L'épidémie de coronavirus se propage. Médecins et personnels soignants au sens large doivent faire face à la maladie, au manque de moyens et aux inquiétudes des patients. Les infirmières libérales sont aussi en première ligne. Reportage dans le village de Banhars, en Aveyron.
La journée de Laurence Dupont n’est pas terminée. Les cloches du petit village de Banhars rattaché à la commune de Campouriez, dans l’Aveyron, viennent de sonner comme partout en France à 19h30 précises en signe de solidarité avec toutes les victimes du virus et ceux qui luttent contre la maladie ou doivent continuer leur travail malgré les risques.
Aux côtés du personnel hospitalier, des cliniques privées ou des Ehpad, les infirmières libérales sont aussi en première ligne. Le village est désert. Laurence gare son véhicule, et sort masque sur le visage, avec une affichette collée sur son pare-brise arrière « Restez chez vous ».
Elle connaît depuis longtemps la plupart de ses patients comme cette femme de 102 ans qu’elle vient retrouver tous les soirs. Elle doit lui poser une perfusion, lui faire deux piqûres avant de l’aider pour le coucher, une heure de travail en tout. La centenaire est prise en charge par sa famille mais elle nécessite des soins palliatifs plusieurs fois par jour.
L’infirmière de 52 ans roule 35 000 km par an. Jusqu’à présent, elle n’allait jamais voir ses patients la peur au ventre. Depuis le début de l’épidémie et bien que la maladie n’ait pas officiellement fait son apparition dans son secteur, tout a changé :
«Lorsque nous aurons des soins de personnes atteintes par le virus à faire à domicile, nous sommes aussi très inquiètes de l’absence de matériel. »Ma crainte, c’est de transmettre le virus au patient. On bouge beaucoup et nous savons que nous pouvons être porteurs sans symptômes, c’est ça qui nous inquiète.
Plus de masques dans dix jours
Pour se protéger, elle ne dispose que de simples masques chirurgicaux qu’elle change deux fois par jour : « Nous sommes quatre infirmières, on ne tiendra qu’une dizaine de jours avec ça ». Pas de sur-blouse, de lunettes de protection et des difficultés de commande de gel hydro-alcoolique. Pendant qu’elle et sa collègue font la tournée, les deux autres infirmières membres du même cabinet cherchent désespérément du matériel disponible.« Il y a des gens qui ont peur de nous »

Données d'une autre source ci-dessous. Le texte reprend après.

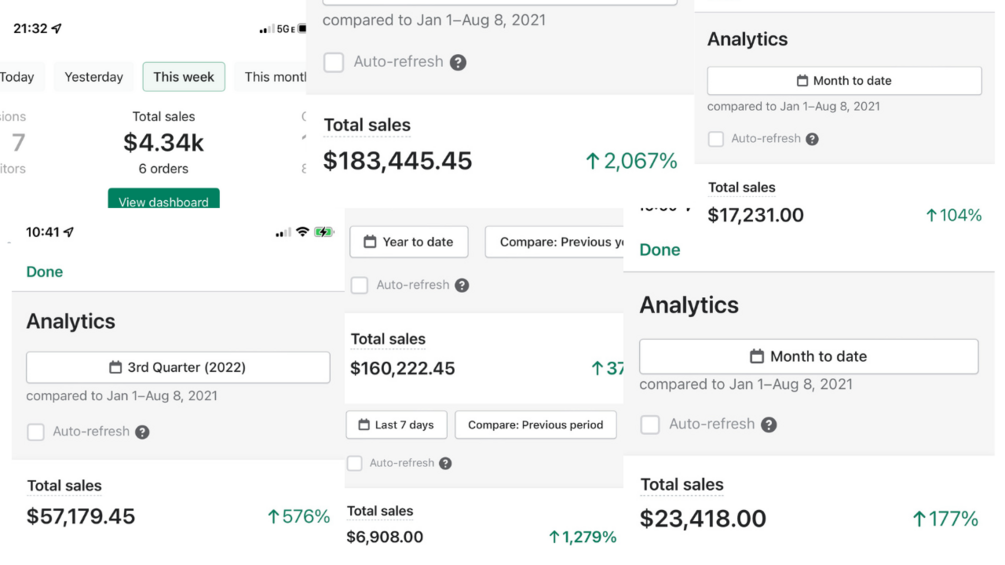The height and width of the screenshot is (565, 1005).
Task: Click the Total sales label above $57,179.45
Action: (64, 486)
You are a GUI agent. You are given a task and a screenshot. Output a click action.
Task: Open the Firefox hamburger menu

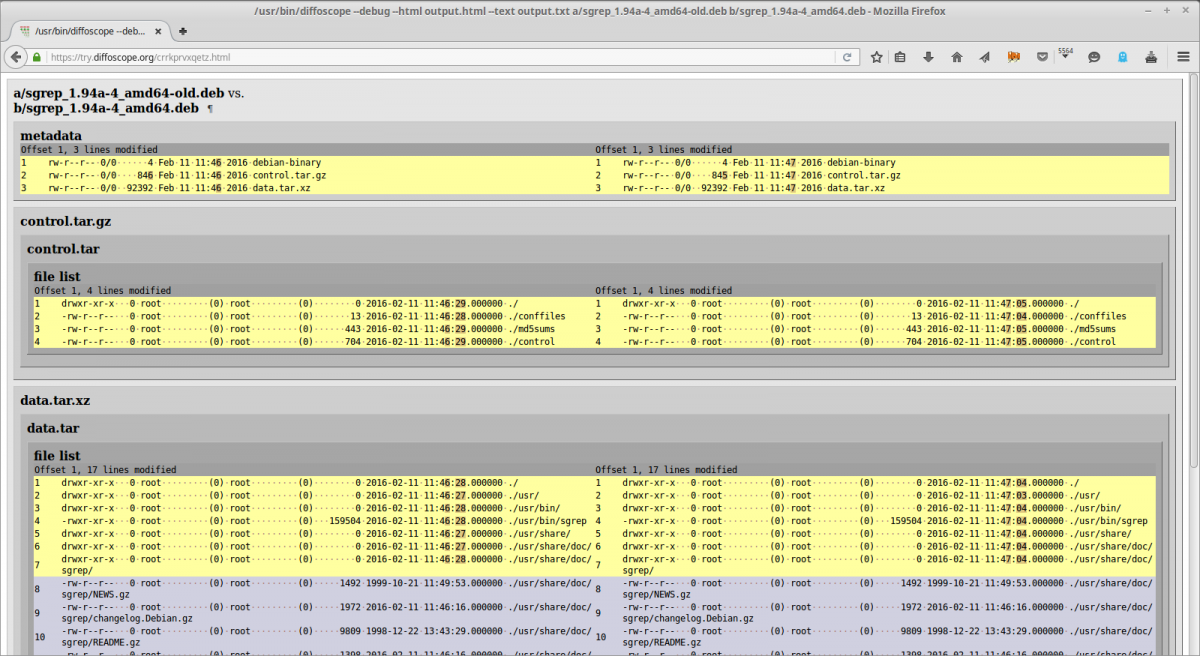click(x=1183, y=57)
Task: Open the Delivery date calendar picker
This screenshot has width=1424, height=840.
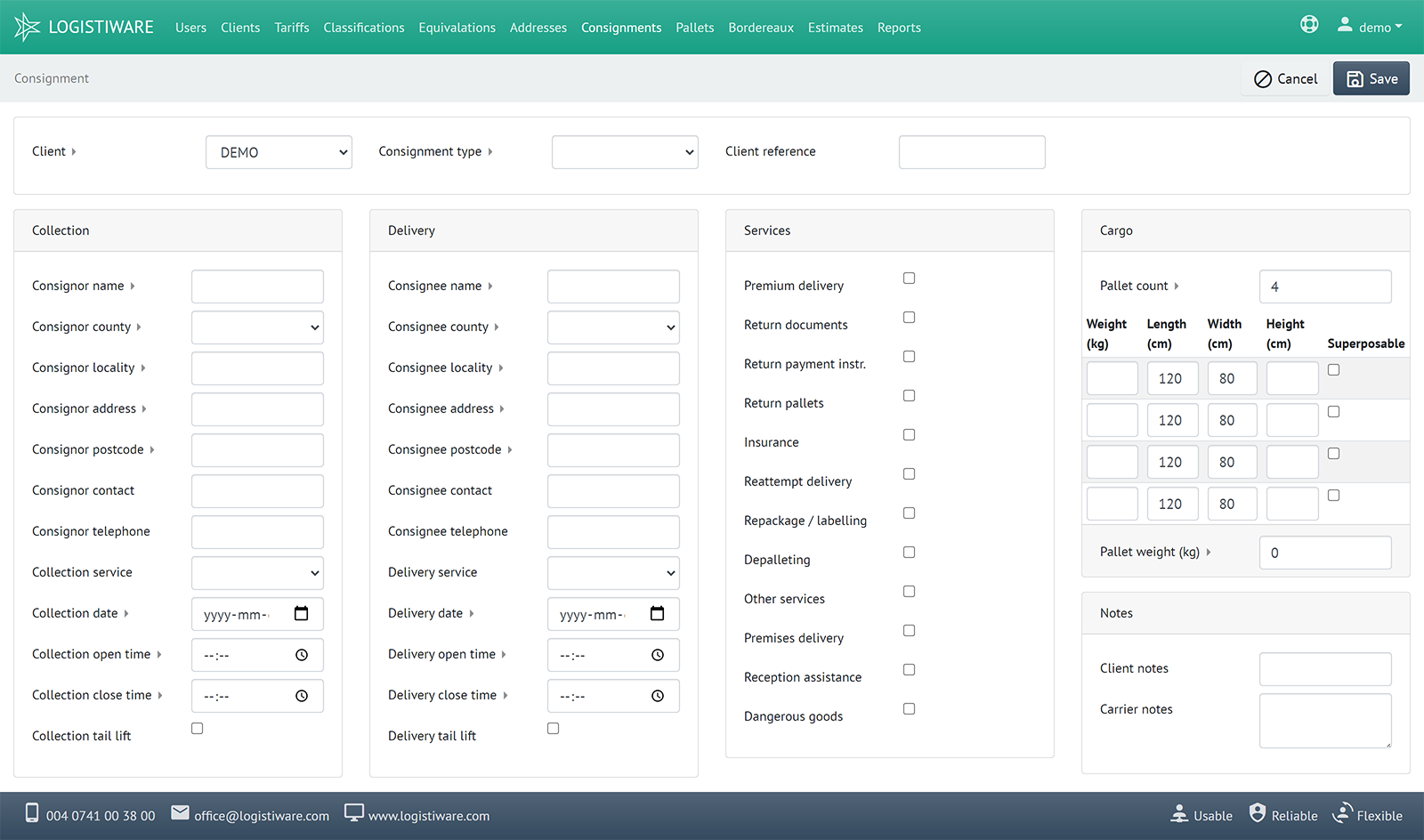Action: [657, 614]
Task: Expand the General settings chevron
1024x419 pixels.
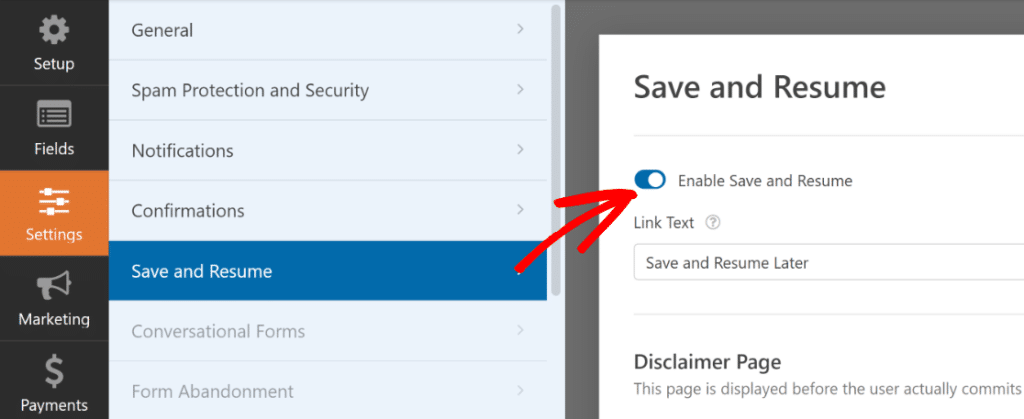Action: coord(520,30)
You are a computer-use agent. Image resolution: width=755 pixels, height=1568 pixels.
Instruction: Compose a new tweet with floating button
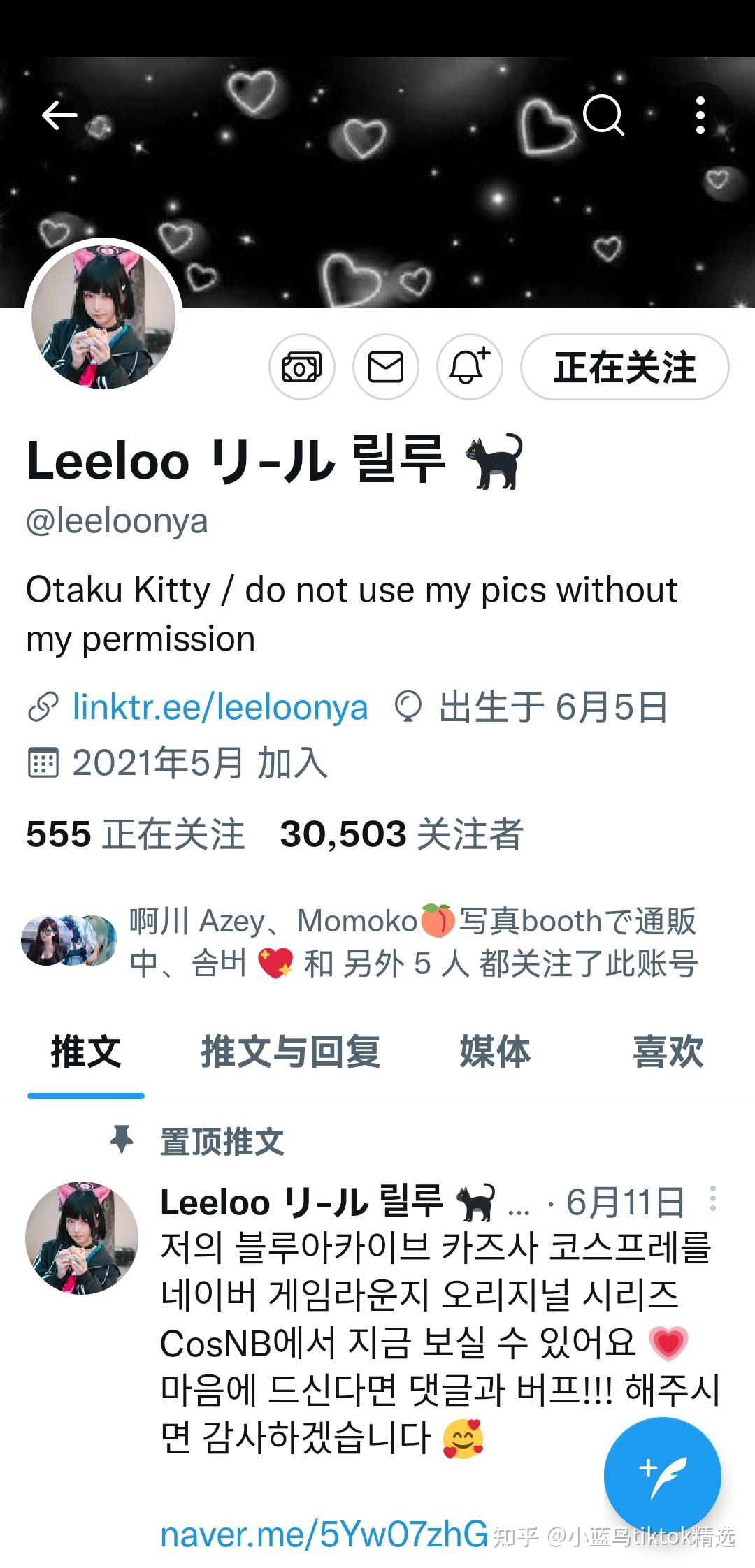662,1475
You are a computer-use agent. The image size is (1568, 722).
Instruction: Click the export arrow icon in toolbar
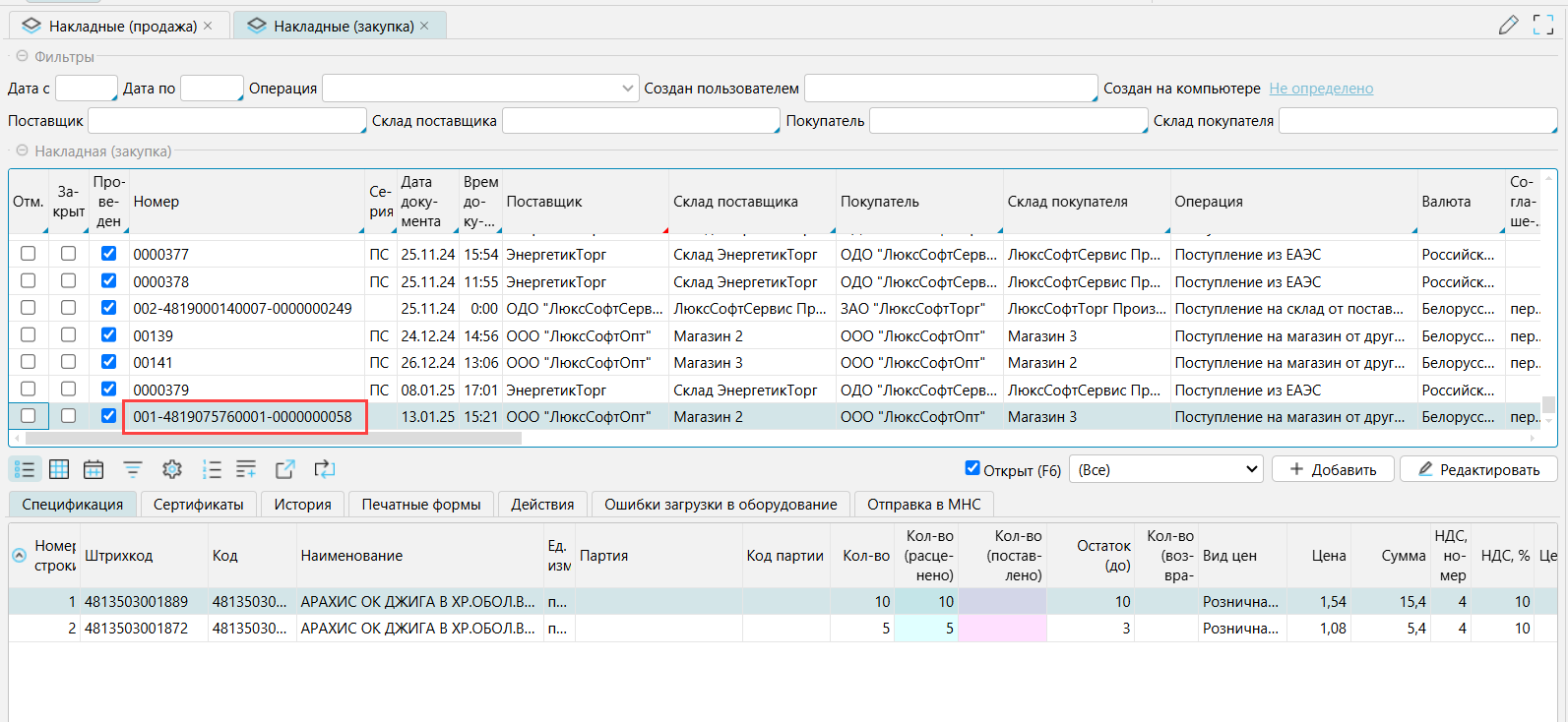click(x=285, y=470)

Même si le virus n’a fait aucune victime dans sa commune de rattachement, la peur s’est installée chez certains de ses patients. « Certains annulent leurs prises de sang ou tiennent les portes à notre place. On prend mille précautions toute la journée et c’est une minorité de patients qui ont peur mais c’est difficile à vivre quand on connaît les gens depuis longtemps».Elle a connu l’épidémie du VIH à peine sortie de ses études en 1994 et y voit des similitudes : « J’étais bénévole dans un centre de soins et comme à l’époque, on entend des choses aberrantes dans un climat de suspicion » .
30 minutes pour une simple prise de sang
Ce mercredi, elle a dû voir une quarantaine de patients, c’est plus qu’habituellement et surtout cela prend plus de temps.Ce ne sont pas des patients qui ont un lien avec le virus mais qui souvent sont sortis plus tôt que prévu de l’hôpital et qui nécessitent un suivi à domicile.
Son travail ne s’arrête évidemment pas aux gestes médicaux. Aider, rassurer, écouter et même porter des provisions. Régulièrement elle prend du pain pour les personnes âgées qui en ont besoin et explique sans relâche l’intérêt de rester chez soi : « il y a des personnes âgées qui ont du mal à changer leurs habitudes ici. »En temps normal, si tout se passe bien, une prise de sang dure 15 minutes. Là, avec toutes les précautions à prendre, c’est le double.
Ce soir, elle retrouvera ses enfants de 20 et 23 ans encore à la maison, ainsi que son mari, gendarme. Elle ne les embrasse plus depuis le début de l’épidémie. Dans les semaines à venir, elle n’a aucune obligation de prendre en charge des malades du virus. « Mais cela fait partie de notre travail. C’est pour cela que nous espérons avoir du matériel pour le moment venu, nous protéger, tous.» Aucune colère pour l’instant, « on verra ça après l’épidémie, pour l’instant je pense à mes patients ».